**Work to complete**
Print the records word for word, starting at the line that contains "Given: Click the 谪仙 window title text" and stopping after the last line of the records, with both ends included. Leave the pictures out of your answer.

□ □ □

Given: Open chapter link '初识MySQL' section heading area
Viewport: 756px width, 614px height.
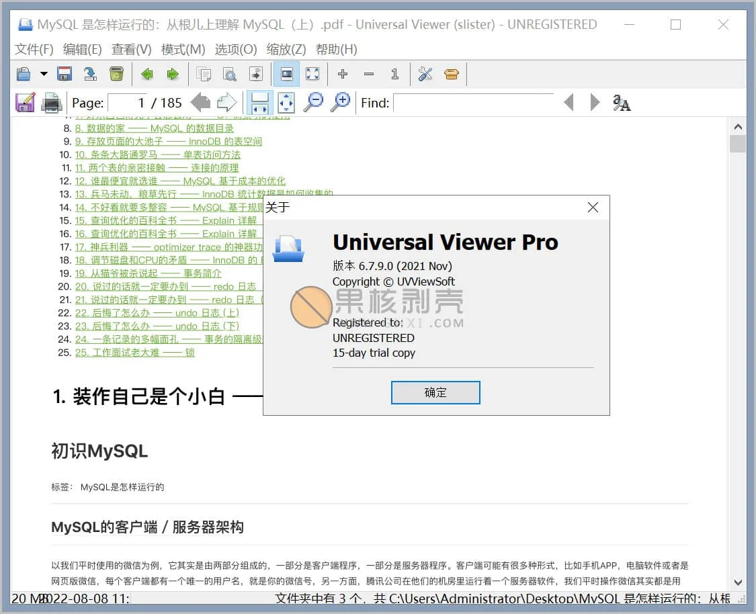Looking at the screenshot, I should pos(98,451).
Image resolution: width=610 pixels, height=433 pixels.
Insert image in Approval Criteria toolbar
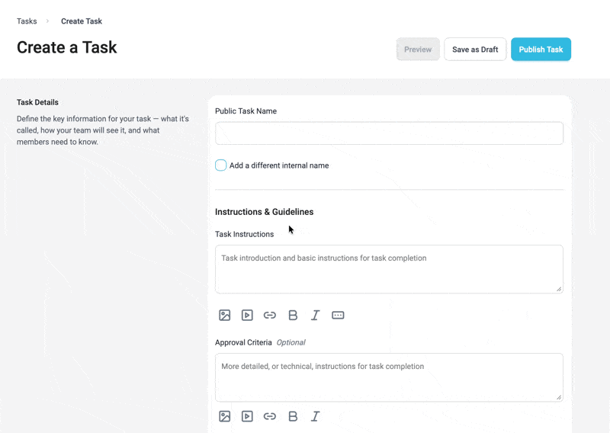coord(225,416)
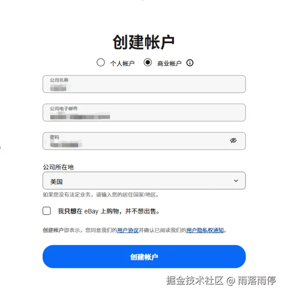
Task: Open the 公司所在地 country dropdown showing 美国
Action: coord(144,181)
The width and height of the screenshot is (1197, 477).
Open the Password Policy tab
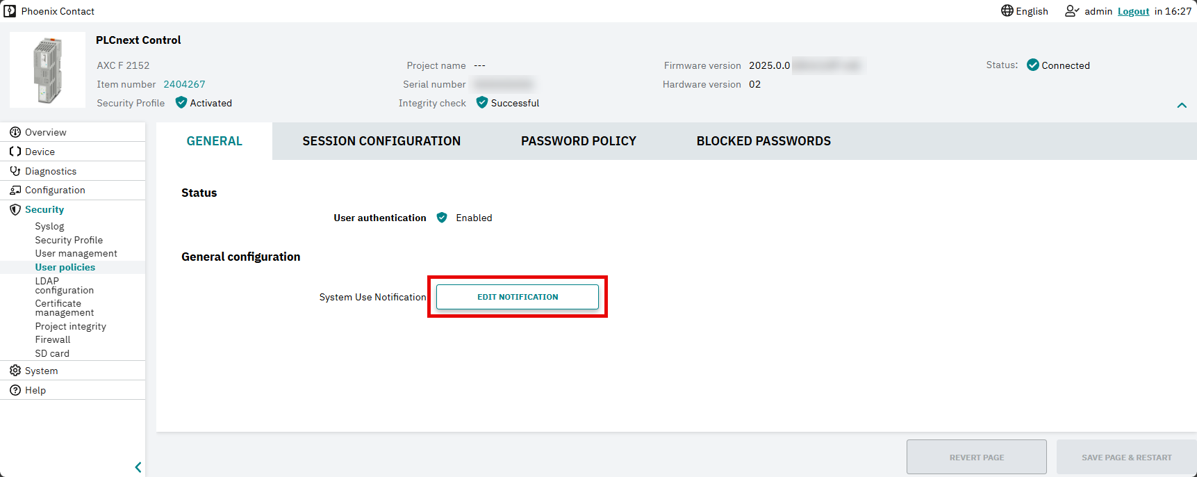(x=579, y=141)
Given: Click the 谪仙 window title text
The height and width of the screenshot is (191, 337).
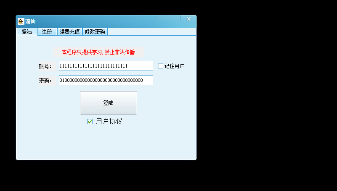Looking at the screenshot, I should (30, 21).
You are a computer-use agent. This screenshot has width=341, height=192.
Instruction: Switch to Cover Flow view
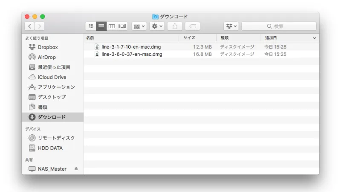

□ □ □

**Written solution**
Given: Click the 谪仙 window title text
The height and width of the screenshot is (191, 337).
Looking at the screenshot, I should (30, 21).
You are a computer-use agent. This screenshot has width=341, height=192.
Instruction: Switch to Cover Flow view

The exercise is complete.